WHAT IS BEING ASKED: Restate each record word for word, omitting whatever pictures it holds.

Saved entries

____

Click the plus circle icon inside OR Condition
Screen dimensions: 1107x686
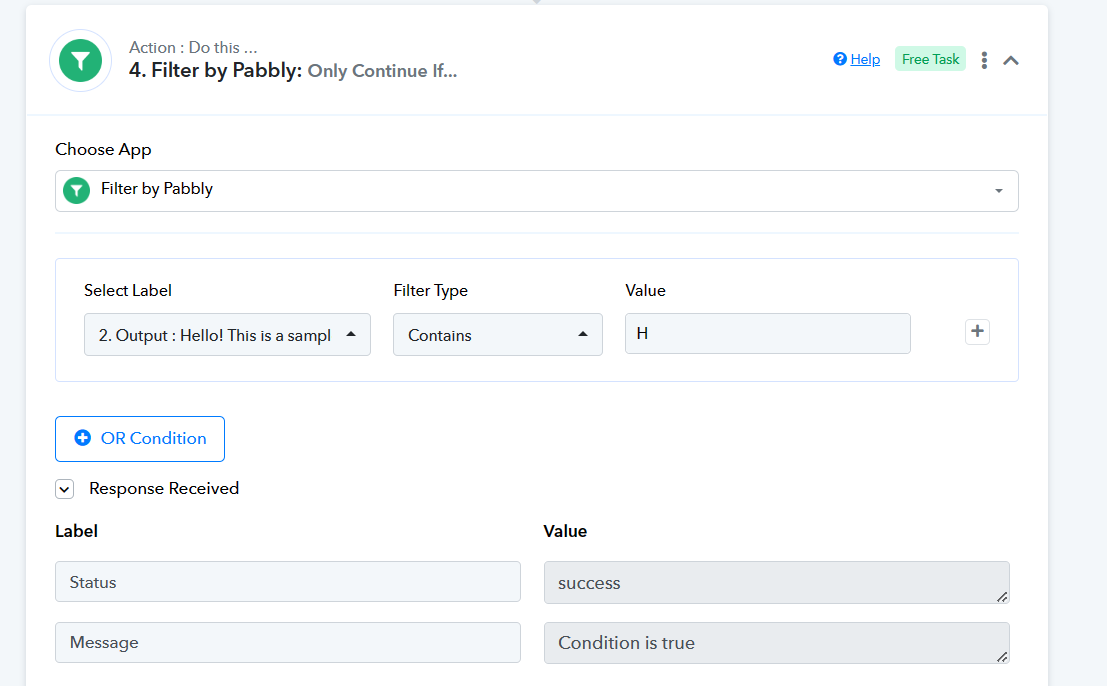[x=83, y=438]
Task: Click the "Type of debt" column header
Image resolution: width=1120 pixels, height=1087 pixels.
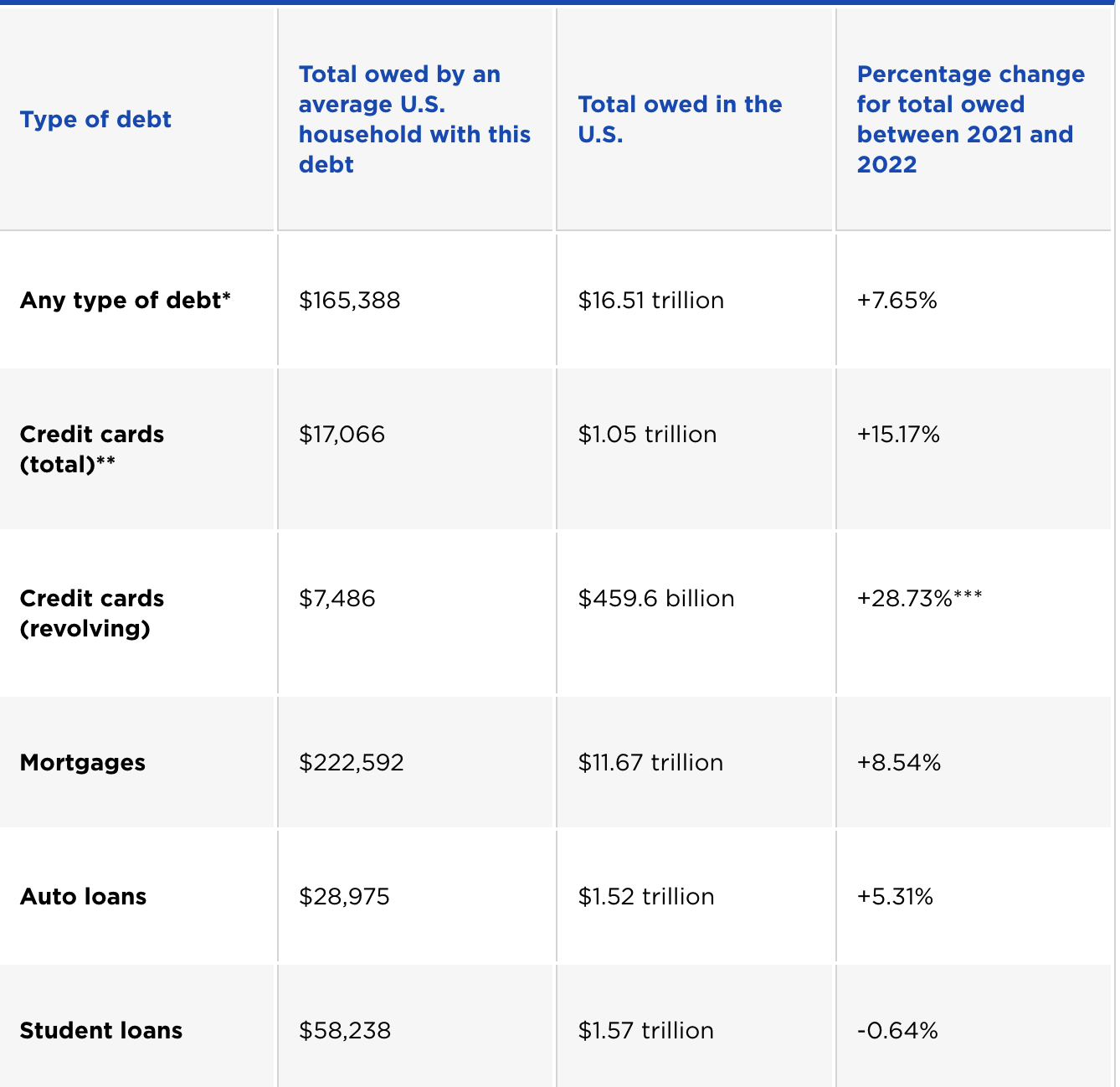Action: point(95,120)
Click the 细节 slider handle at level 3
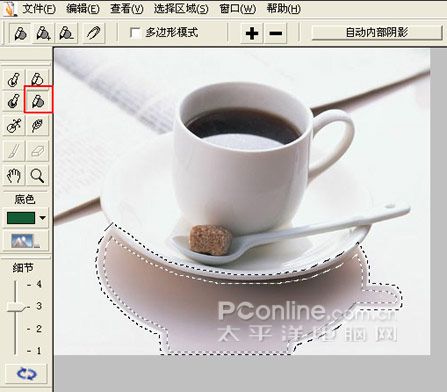The height and width of the screenshot is (392, 447). [x=16, y=307]
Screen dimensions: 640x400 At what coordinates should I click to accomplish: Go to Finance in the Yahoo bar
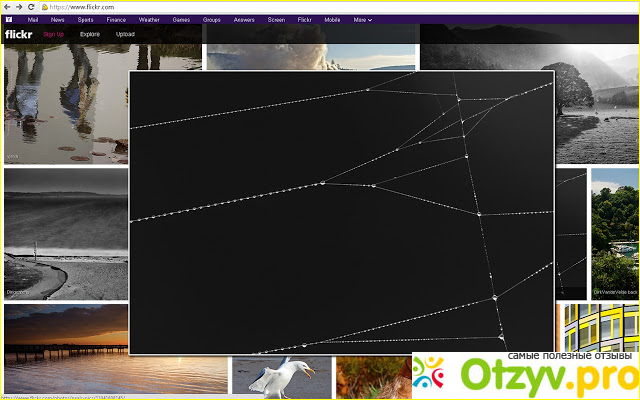click(x=117, y=19)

____

REPLY TO THE EXERCISE:
Click the plus circle icon inside OR Condition
Screen dimensions: 1107x686
[x=83, y=438]
Task: Click the "Type of debt" column header
Image resolution: width=1120 pixels, height=1087 pixels.
Action: point(95,120)
Click the 细节 slider handle at level 3
The height and width of the screenshot is (392, 447). [x=16, y=307]
Screen dimensions: 640x400 At what coordinates should I click to accomplish: Go to Finance in the Yahoo bar
click(x=117, y=19)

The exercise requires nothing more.